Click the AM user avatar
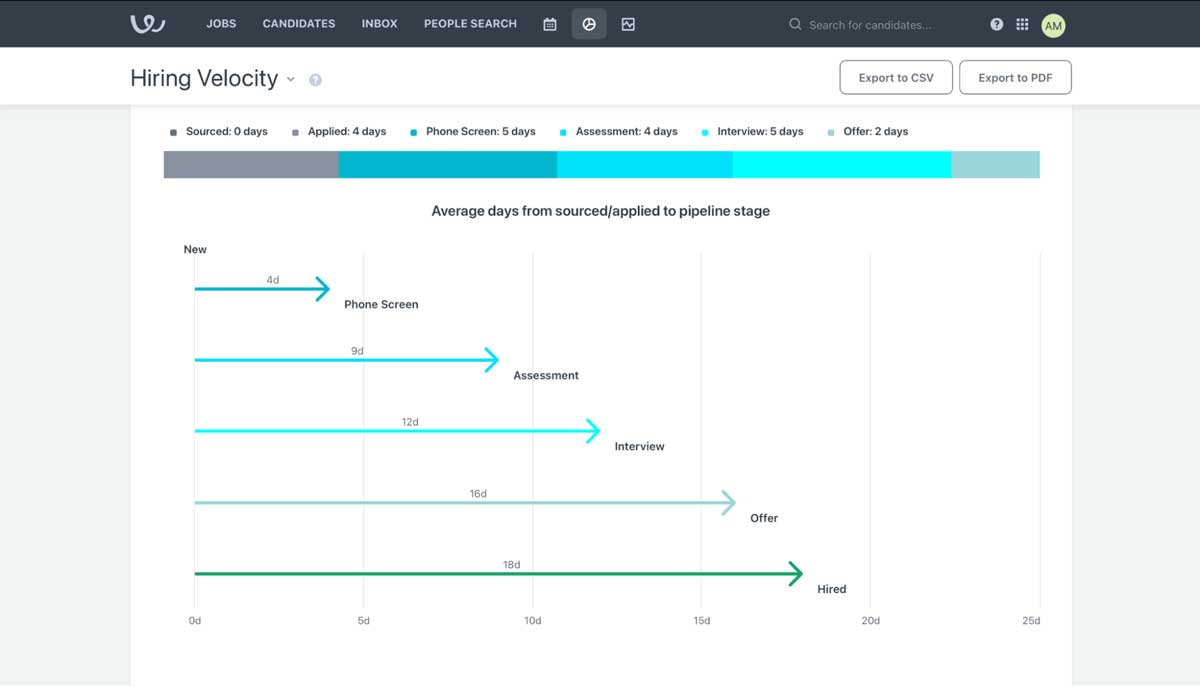 (1052, 25)
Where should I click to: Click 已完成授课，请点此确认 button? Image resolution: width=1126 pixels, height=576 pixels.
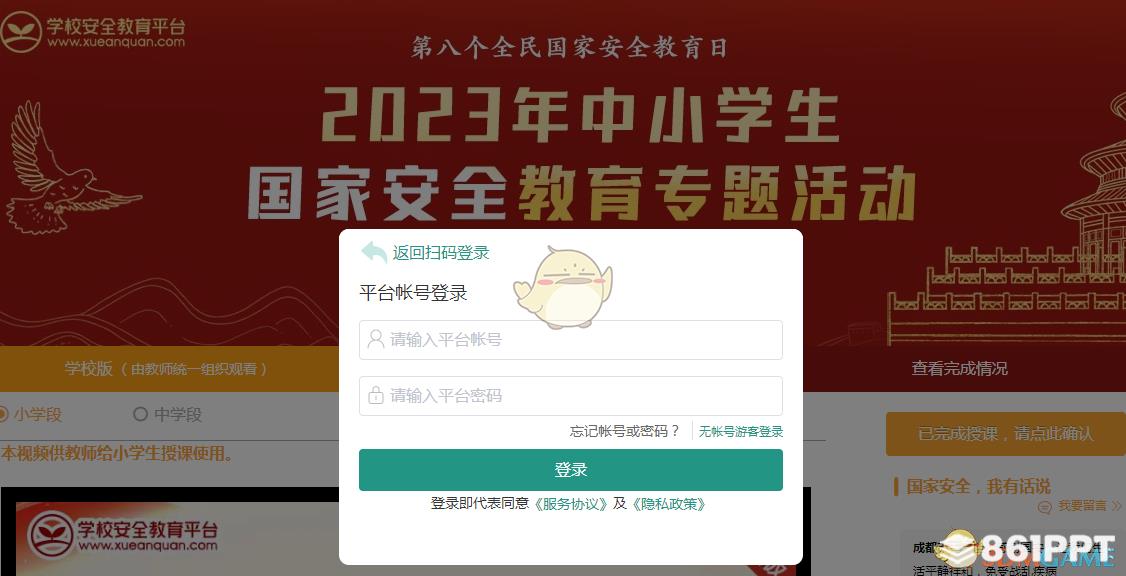(x=1005, y=434)
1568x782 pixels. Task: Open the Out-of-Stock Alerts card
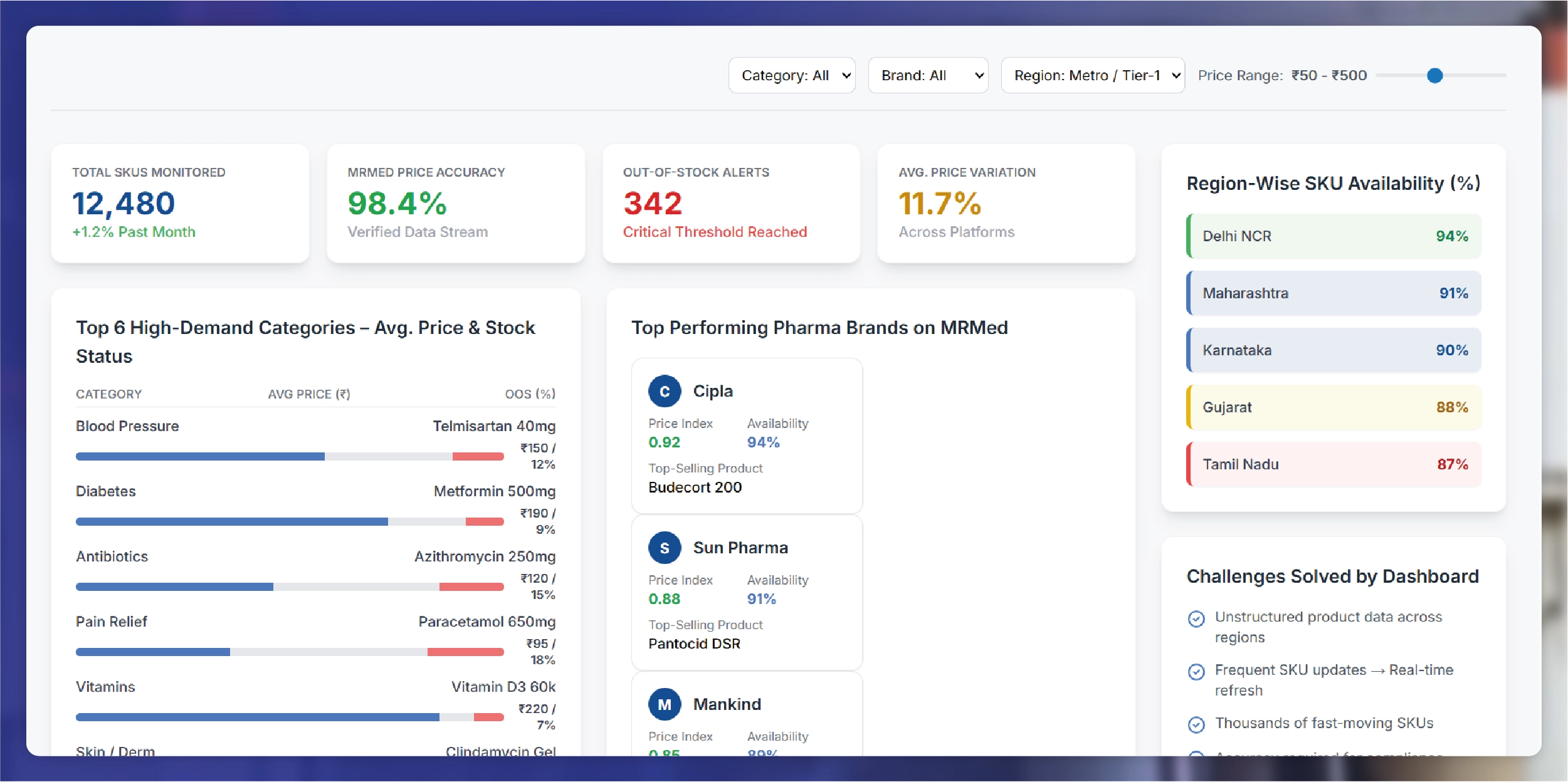pyautogui.click(x=730, y=204)
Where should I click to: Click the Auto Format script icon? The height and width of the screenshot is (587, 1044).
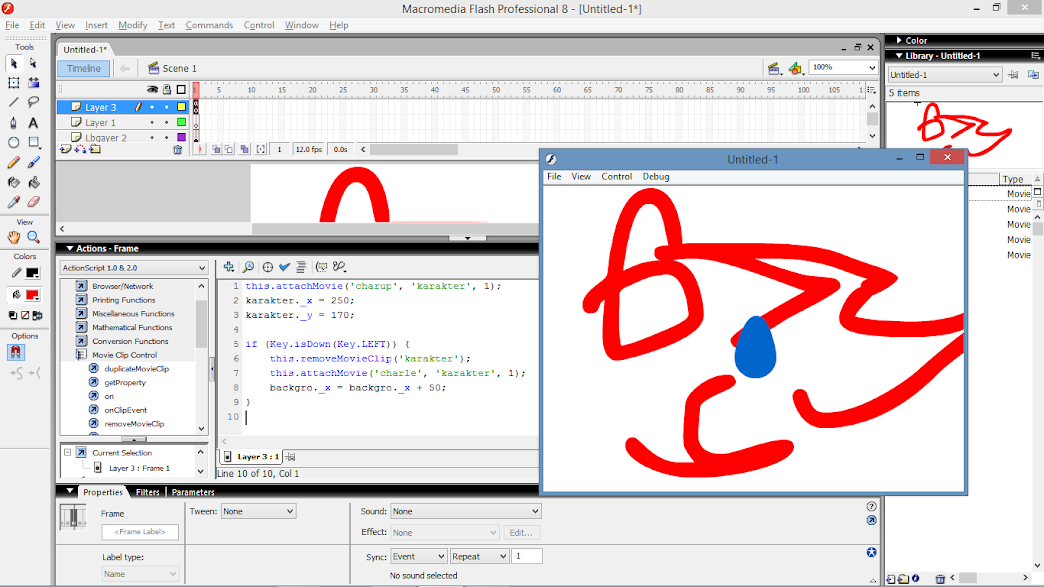(301, 267)
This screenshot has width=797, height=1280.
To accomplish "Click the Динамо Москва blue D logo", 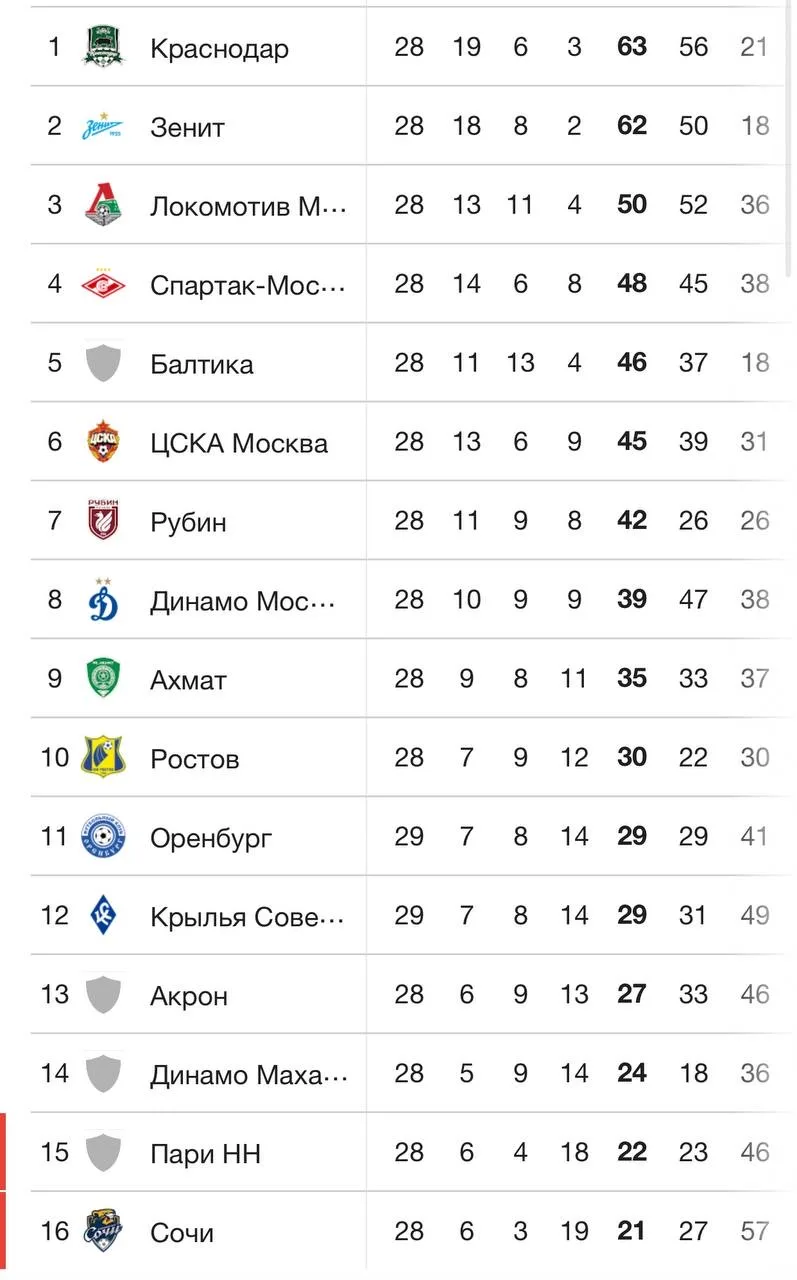I will pos(104,600).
━━━━━━━━━━━━━━━━
**STATED EXERCISE**
Update the stretch of the records from their start through the line containing "pyautogui.click(x=730, y=204)" by replacing "Out-of-Stock Alerts" with "Low Stock Alerts" and leaving everything else unchanged. Omit the pictures from your answer.

**FINAL ANSWER**
Click the AM user avatar
 (1052, 25)
Where should I click to: Click 已完成授课，请点此确认 button? Image resolution: width=1126 pixels, height=576 pixels.
(x=1005, y=434)
1568x782 pixels. Task: Open the Low Stock Alerts card
pyautogui.click(x=730, y=204)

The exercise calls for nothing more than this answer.